The contemporary city, heavily dotted with coconut plantations, has a deceptively rural appearance. It is a busy transshipment centre; ships must anchor 3 miles (5 km) offshore because of sandbars, but a deepwater port has been developed for the shipment of mineral ores, petroleum products, and other commodities as well as containers. Cashew nuts, coffee, and sandalwood are brought from the Mysuru and Kodagu (Coorg) regions. Rice, areca nuts, coir yarn (coconut fibre), fish, and cardamom are local products. In the 19th century the German Basel Mission introduced cotton weaving and tile manufacture, and Mangaluru remains an important producer of roofing tiles. Other industries include boatbuilding, coffee curing, pottery manufacture, and the making of brick kilns. The suburb of Ullal produces hosiery and coir yarn. Mangaluru maintains a large bazaar near its coastal landing place.

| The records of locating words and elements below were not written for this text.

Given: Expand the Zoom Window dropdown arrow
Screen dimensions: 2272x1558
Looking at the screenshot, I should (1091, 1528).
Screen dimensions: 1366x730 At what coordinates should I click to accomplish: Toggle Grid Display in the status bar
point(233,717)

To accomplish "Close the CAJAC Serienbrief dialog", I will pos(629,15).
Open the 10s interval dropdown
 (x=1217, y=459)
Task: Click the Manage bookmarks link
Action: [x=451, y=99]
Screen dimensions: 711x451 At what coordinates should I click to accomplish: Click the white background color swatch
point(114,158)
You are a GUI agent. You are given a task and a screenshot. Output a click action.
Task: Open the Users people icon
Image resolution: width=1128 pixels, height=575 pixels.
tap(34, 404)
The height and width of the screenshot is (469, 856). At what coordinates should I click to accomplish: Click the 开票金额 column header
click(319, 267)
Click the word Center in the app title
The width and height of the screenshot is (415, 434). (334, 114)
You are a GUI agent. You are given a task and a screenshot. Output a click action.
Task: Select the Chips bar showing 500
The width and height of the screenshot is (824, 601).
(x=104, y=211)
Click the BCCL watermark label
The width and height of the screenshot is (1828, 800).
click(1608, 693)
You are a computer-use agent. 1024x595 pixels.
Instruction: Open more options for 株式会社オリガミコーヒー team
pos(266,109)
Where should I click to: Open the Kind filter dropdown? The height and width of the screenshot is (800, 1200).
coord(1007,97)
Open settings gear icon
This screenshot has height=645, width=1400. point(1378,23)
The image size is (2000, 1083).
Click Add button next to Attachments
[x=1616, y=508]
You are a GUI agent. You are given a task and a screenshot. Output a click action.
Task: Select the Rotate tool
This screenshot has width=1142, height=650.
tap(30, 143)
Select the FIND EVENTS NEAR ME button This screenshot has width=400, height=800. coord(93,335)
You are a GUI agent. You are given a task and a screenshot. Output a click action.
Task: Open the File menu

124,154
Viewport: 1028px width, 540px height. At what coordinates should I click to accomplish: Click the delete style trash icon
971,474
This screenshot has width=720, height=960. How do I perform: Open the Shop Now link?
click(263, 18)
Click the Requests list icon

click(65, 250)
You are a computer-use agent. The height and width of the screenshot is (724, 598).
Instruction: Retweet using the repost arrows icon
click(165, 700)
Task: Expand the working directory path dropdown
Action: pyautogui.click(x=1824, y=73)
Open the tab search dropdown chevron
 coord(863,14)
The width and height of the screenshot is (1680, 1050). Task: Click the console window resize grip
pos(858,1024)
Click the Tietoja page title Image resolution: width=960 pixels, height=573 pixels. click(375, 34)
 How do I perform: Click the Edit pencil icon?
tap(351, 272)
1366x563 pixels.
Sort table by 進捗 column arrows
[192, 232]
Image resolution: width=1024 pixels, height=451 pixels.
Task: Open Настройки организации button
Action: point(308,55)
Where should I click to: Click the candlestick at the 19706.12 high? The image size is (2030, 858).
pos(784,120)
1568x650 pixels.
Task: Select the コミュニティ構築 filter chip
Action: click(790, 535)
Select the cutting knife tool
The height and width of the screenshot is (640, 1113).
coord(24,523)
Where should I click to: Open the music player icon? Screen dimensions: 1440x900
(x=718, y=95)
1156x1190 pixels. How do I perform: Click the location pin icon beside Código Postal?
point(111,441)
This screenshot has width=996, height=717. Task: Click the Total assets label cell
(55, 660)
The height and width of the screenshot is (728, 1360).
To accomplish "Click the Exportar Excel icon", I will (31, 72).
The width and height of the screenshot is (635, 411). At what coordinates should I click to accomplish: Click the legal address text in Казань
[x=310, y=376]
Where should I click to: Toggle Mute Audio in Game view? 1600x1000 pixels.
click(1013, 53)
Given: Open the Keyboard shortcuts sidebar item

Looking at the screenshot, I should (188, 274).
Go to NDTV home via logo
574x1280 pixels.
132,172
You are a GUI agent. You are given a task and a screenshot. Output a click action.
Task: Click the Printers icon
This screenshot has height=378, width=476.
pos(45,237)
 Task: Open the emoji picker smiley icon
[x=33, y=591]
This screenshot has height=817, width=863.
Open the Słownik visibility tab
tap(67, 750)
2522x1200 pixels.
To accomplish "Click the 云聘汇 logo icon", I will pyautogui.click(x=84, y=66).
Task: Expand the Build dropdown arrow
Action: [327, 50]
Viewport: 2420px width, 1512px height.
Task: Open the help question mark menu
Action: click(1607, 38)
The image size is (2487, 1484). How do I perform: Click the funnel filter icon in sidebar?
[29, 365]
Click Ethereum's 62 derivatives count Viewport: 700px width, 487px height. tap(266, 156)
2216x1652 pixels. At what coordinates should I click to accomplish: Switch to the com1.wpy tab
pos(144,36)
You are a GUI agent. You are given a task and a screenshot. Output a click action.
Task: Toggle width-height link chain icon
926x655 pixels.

The city is served by both public and private thermal power stations, an airport, and a national highway and is the terminus of the west-coast branch of the Southern Railway. Mangaluru is the seat of a Roman Catholic bishopric and a Lutheran mission. It also is an educational centre and is home to St. Aloysius College (founded by Jesuits in 1880), St. Agnes College, and St. Ann’s College, all of which are affiliated with Mangalore University. The Konkani language is associated with the city, and a large percentage of its inhabitants are Christian. Pop. (2001) city, 399,565; urban agglom., 539,387; (2011) city, 488,968; urban agglom., 623,841.